The footsteps continued. Then paused. Suzu didn't notice the pause. Or she did, but didn't assign meaning to it. People paused all the time. It didn't automatically mean anything. Surely there was nothing to worry about.

Still, something about it lingered at the edge of her awareness. She turned another page.

And then—

A shadow moved across the far end of the landing. Suzu didn't look up immediately. She had learned that lesson the hard way too many times; looking too quickly made everything feel like it required interpretation. Instead, she kept her eyes on the page and waited for the moment to either become real or dissolve. But it didn't dissolve.

A few seconds later, another shift in distance. A pause somewhere that might have been a person deciding where to go next. Then movement again, continuing away.

"…Probably nothing," she muttered.

She turned another page.

A small part of her considered that maybe she was just more aware of people lately. That happened sometimes when you spent too much time reading things that you definitely shouldn't be reading in school. But she was obsessed with yuri, so she couldn't help but read it any chance she could.

She adjusted her position slightly, leaning her back against the wall, and let herself settle again. The story continued. Suzu followed it for a while longer than she meant to. Enough time for her earlier unease to fade into something more ordinary.

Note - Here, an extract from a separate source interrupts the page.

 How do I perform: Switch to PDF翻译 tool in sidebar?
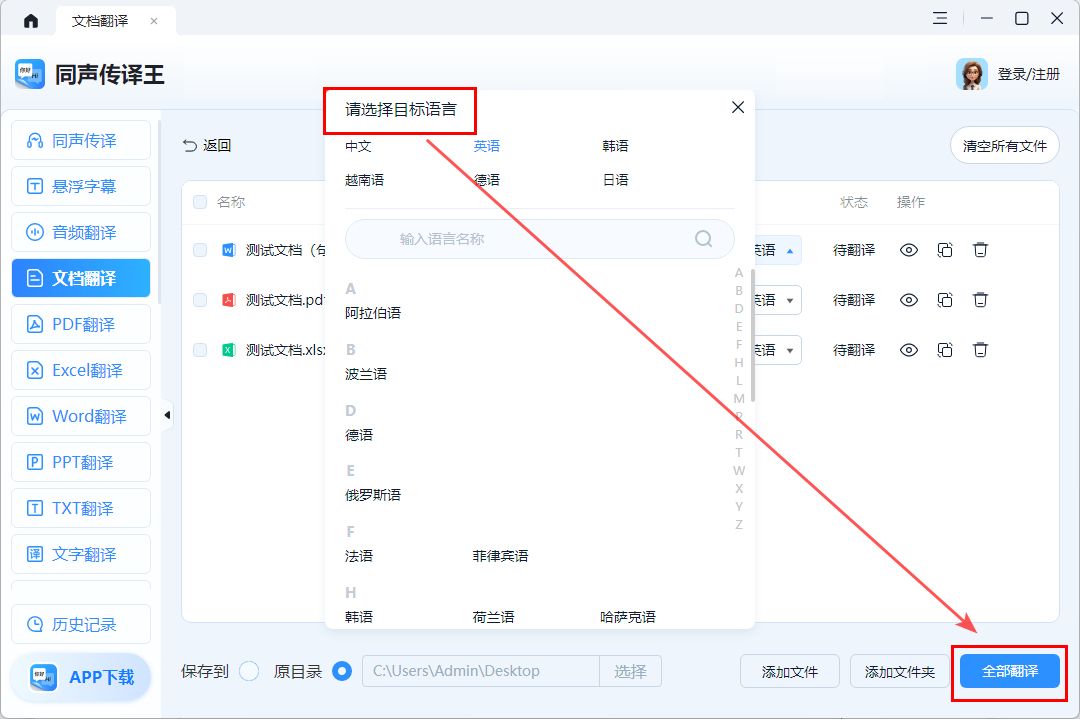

Eventually, she closed the book. Then she looked at the empty space beside her. Then at the stairs. Suzu stood up, brushing a bit of dust from her skirt without really needing to. She put the book back into her bag and stretched a bit. 

By the time she reached her classroom again, most of the noise had settled into a familiar background hum. She took her seat. Middle row. Same as always. 

A few classmates were still filtering in, talking over each other about nothing in particular. Suzu opened her bag, then closed it again without taking anything out. She stared at the desk for a moment. Then at the board. Then at nothing in particular. A few minutes passed like that, unmarked. The teacher wasn't here yet. Which meant the room belonged to the students in the most temporary, unstructured way possible.

Suzu leaned back slightly in her chair, letting her thoughts drift without giving them anything specific to hold onto. She considered whether she should write something in her notebook, decided against it, then reconsidered again and still decided against it. Then, the teacher had finally came back to start the next lesson. 

Once the teacher finished talking, Suzu raised her hand.

"Can I use the restroom?" she asked.

The teacher gave a small nod. "Go ahead."

Suzu stood and left. She walked without urgency, her footsteps soft against the floor, her mind already half-detached from the reason she was walking in the first place.

"What a boring day... let me go home already," she muttered to herself.